When it comes to answering the question, “what causes a site to earn more answer engine traffic,” I have two disparate things going for me that create a unique opportunity:
- A bit of academic training in, and a long professional history of, data-driven analysis of complex systems.
- Access to a LOT of instances of Google analytics and marketing systems of records with normalized views across them.
Add to that the fact that I just recently built out some Osiris functionality to create aggregate queries across all data sets and I realized, “hey, it wouldn’t be too hard to take a decent statistical look at this.” Not that I don’t find endless speculating and arguing on LinkedIn to be fascinating. I just don’t trust my instincts nearly enough to guess at stuff.
Let me get the spoiler out of the way quickly and then dive into specifics.
Far and away the best predictor of a site earning a lot of traffic from answer engines was whether that site was earning a lot of traffic from search engines.
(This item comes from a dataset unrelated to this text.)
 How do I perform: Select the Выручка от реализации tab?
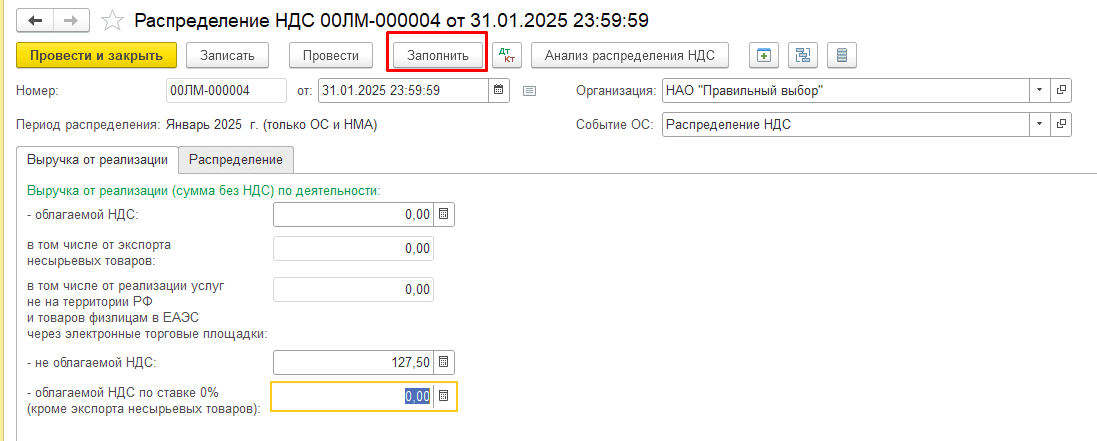tap(97, 159)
Now because I realize this just sounds like copium from someone comfortable with SEO as a channel, I want to elaborate on methodology and specifics. And I also want to dive into a few subtleties and conclusions that aren’t immediately obvious. Because the actual takeaway here isn’t just “do traditional SEO and answer engine traffic will take care of itself.”
Methodology (In Plain English, I Promise) and Caveats
One thing that I want to mention prominently is that everything about this is anonymized. We NDA with everyone that gives us systems of record and we take that obligation seriously.
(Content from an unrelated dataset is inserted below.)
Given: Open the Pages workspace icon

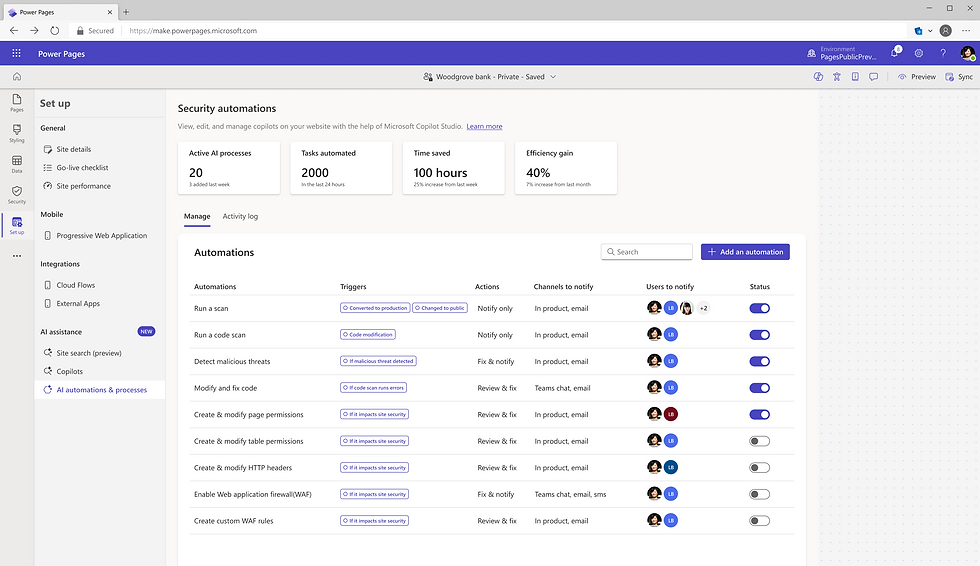Looking at the screenshot, I should point(17,103).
With that out of the way, let’s start off talking about my “stack” for this. We use BigQuery and a proprietary modeling system for our Osiris offering and use Airbyte to ingest client data into that from GA4 and other marketing systems. For the purposes of this experiment, I ignored other analytics traffic sources for both consistency and to ensure that I was comparing apples to apples.
I limited the study to a subset of GA4 instances to which we have access, totaling exactly 30. These instances ran the gamut of traffic from almost nothing to 7 figures per month. That was intentional.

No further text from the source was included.